Sono ancora poco chiare le cause di questa dominanza “rosa”: si sta analizzando un possibile malfunzionamento del sistema neuroendocrino, ma non si è ancora giunti a comprendere come mai il genere femminile risulti colpito con maggiore frequenza.

I primi studi

Di questa sindrome si parla soltanto da circa trent’anni. Le prime attestazioni risalgono al 1994 e vengono da oltreoceano: negli Stati Uniti infatti un gruppo di studiosi internazionali appartenenti a diverse specialità (medicina interna, infettivologia, neurologia, immunologia e oncologia) pubblicò sugli Annals of Internal Medicine quella che ne viene considerata la prima definizione: una fatica cronica persistente che dura almeno sei mesi, aumenta con piccoli sforzi, provoca una riduzione persistente delle attività occupazionali, sociali o personali e non si riduce riposando.

Le cause

I ricercatori non hanno ancora individuato quale sia la causa scatenante della sindrome da fatica cronica. Secondo alcuni la predisposizione genetica potrebbe avere un ruolo nel favorirne la comparsa, mentre secondo altri è implicata l’esposizione a microbi e tossine.

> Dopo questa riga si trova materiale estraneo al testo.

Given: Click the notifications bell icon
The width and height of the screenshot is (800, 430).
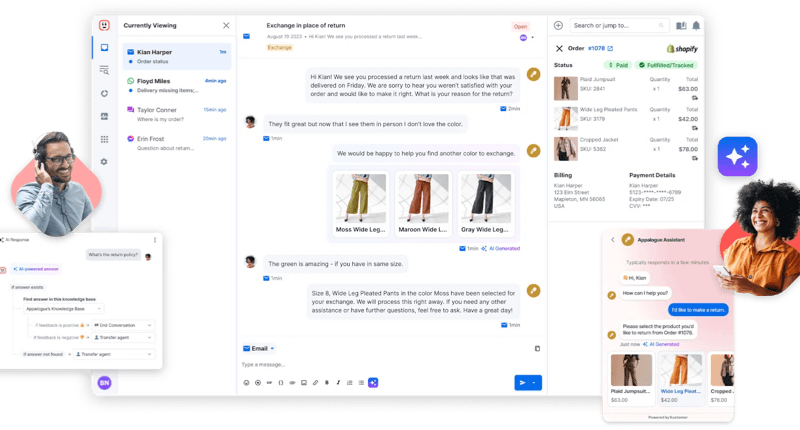Looking at the screenshot, I should click(695, 26).
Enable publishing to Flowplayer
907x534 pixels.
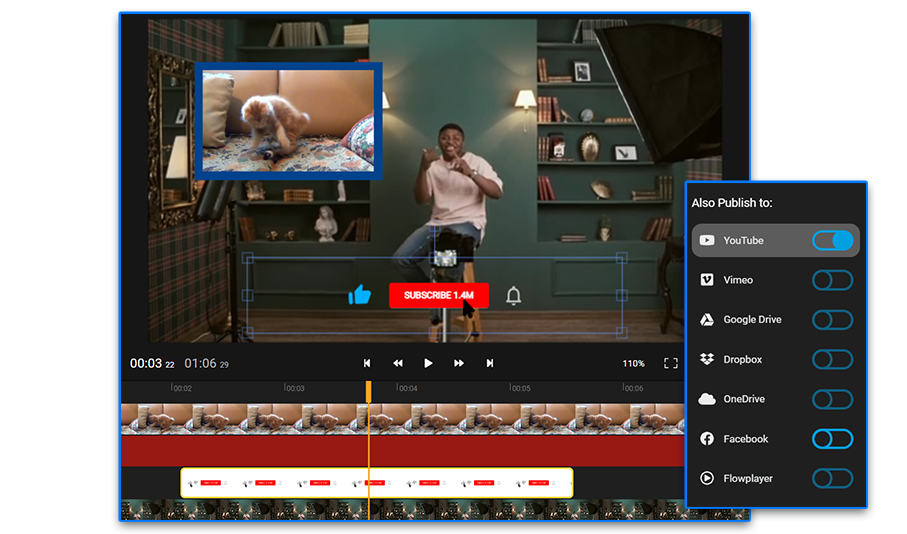[832, 478]
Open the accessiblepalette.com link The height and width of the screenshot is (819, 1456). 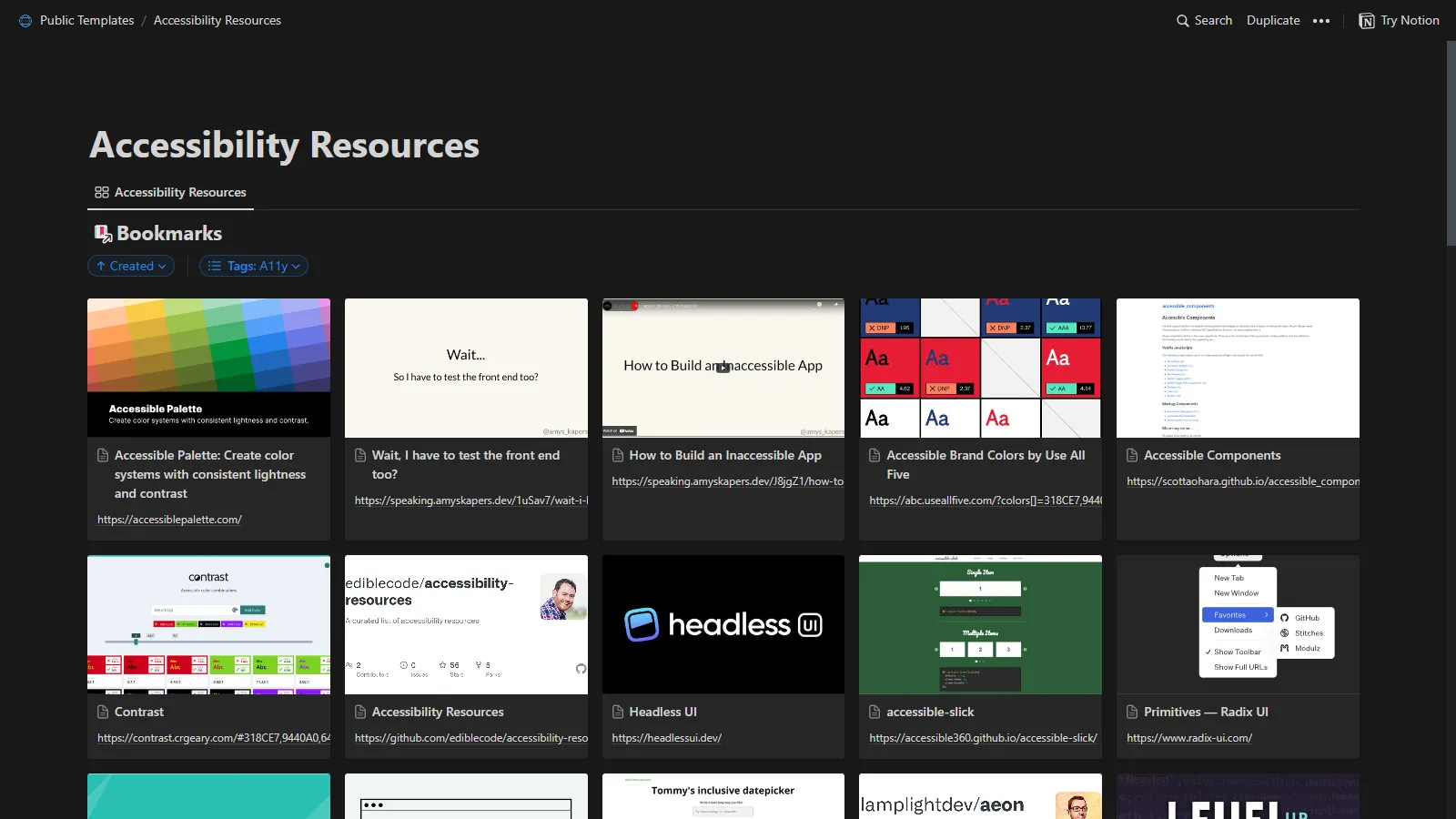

Molto accreditata anche la possibile origine virale del malessere: spesso capita che, nel momento in cui si cerca di diagnosticare questa sindrome, si riscontri nel soggetto il virus di Epstein-Barr, responsabile della mononucleosi.

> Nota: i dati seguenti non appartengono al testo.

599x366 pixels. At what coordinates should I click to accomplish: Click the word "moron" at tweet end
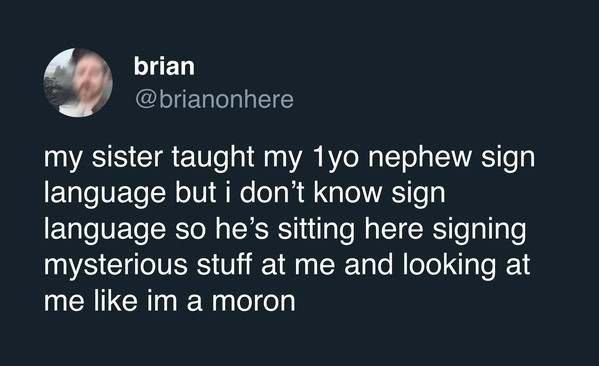click(x=254, y=301)
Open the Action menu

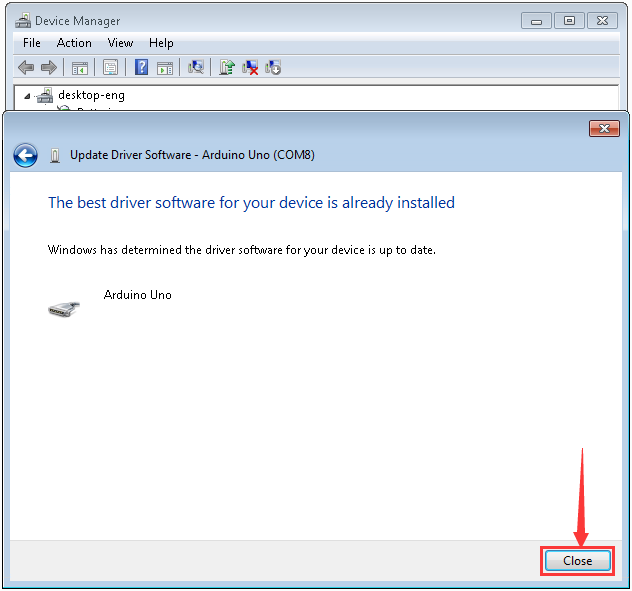click(x=74, y=43)
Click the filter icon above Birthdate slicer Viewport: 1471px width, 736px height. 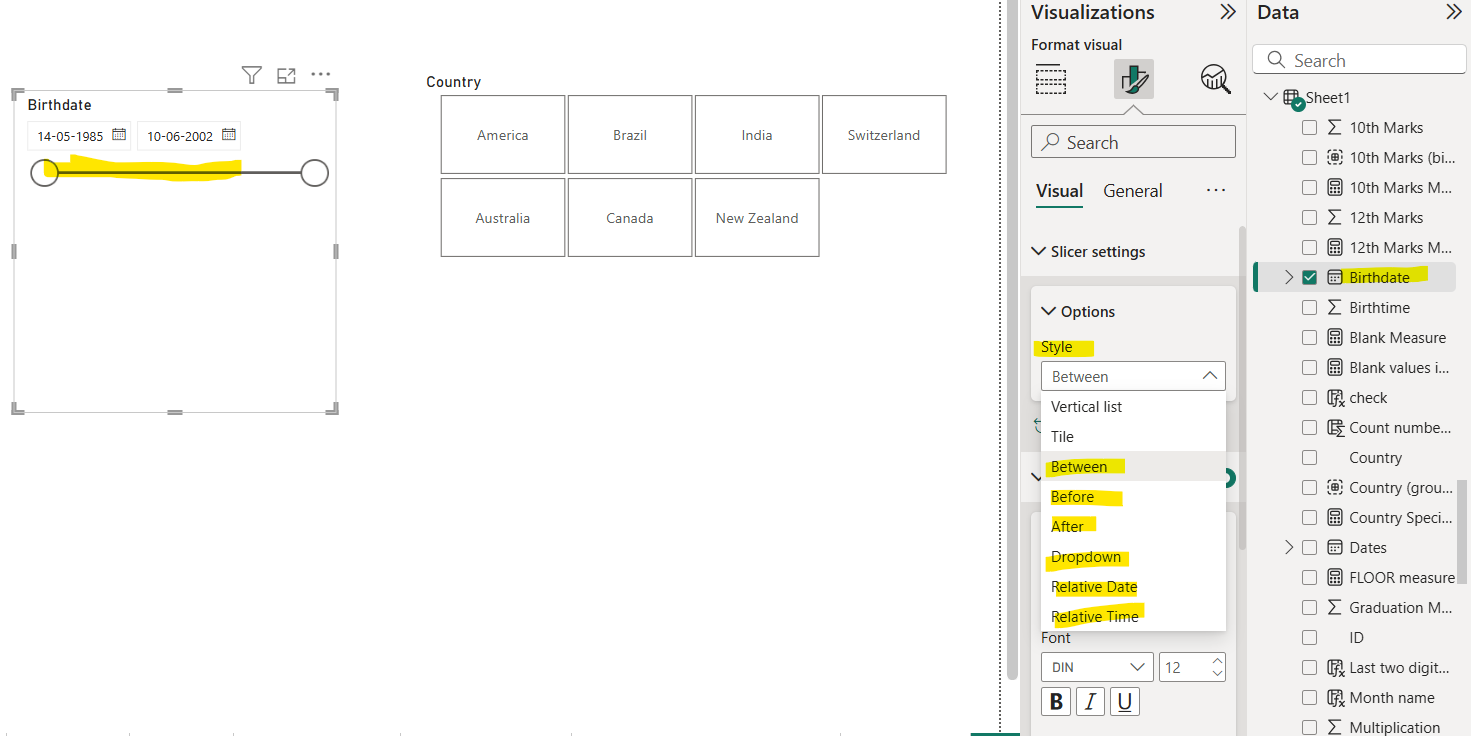252,75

Un altro filone di ricerche riguarda invece una possibile alterazione strutturale nel cervello.

Un’indagine della University School of Medicine di Stanford ha infatti sottoposto i soggetti coinvolti nello studio a tre diverse risonanze magnetiche.

I risultati si sono rivelati interessanti: in coloro che soffrivano di spossatezza patologica è stato evidenziato un minor volume della sostanza bianca nel cervello rispetto a quello dei soggetti sani e un’attività anomala nel fascicolo arcuato, un’area particolare nell’emisfero destro. Quello che succede in questo punto critico è significativo: quanto più è anormale l’attività in questo tratto cerebrale tanto più la sensazione di stanchezza risulta intensa.

I numeri

Secondo l’Agenas (Agenzia Nazionale per i Servizi Sanitari Regionali), in Italia si sono registrati 644 ricoveri in dieci anni (2001-2010) per questa affezione.

Tra i pazienti, molti di loro erano abitanti dell’Italia meridionale, con un’incidenza particolare in Basilicata (con il 19,25%), in Calabria (con il 18,17%) e nel Lazio (con il 15,53%). Nella gran parte dei casi i soggetti ricoverati avevano un’età compresa tra i 45 e i 64 anni, con un rapporto tra maschi e femmine pari a due a uno. La Basilicata è stata la regione che, in Italia, ha fatto questa diagnosi con maggiore frequenza.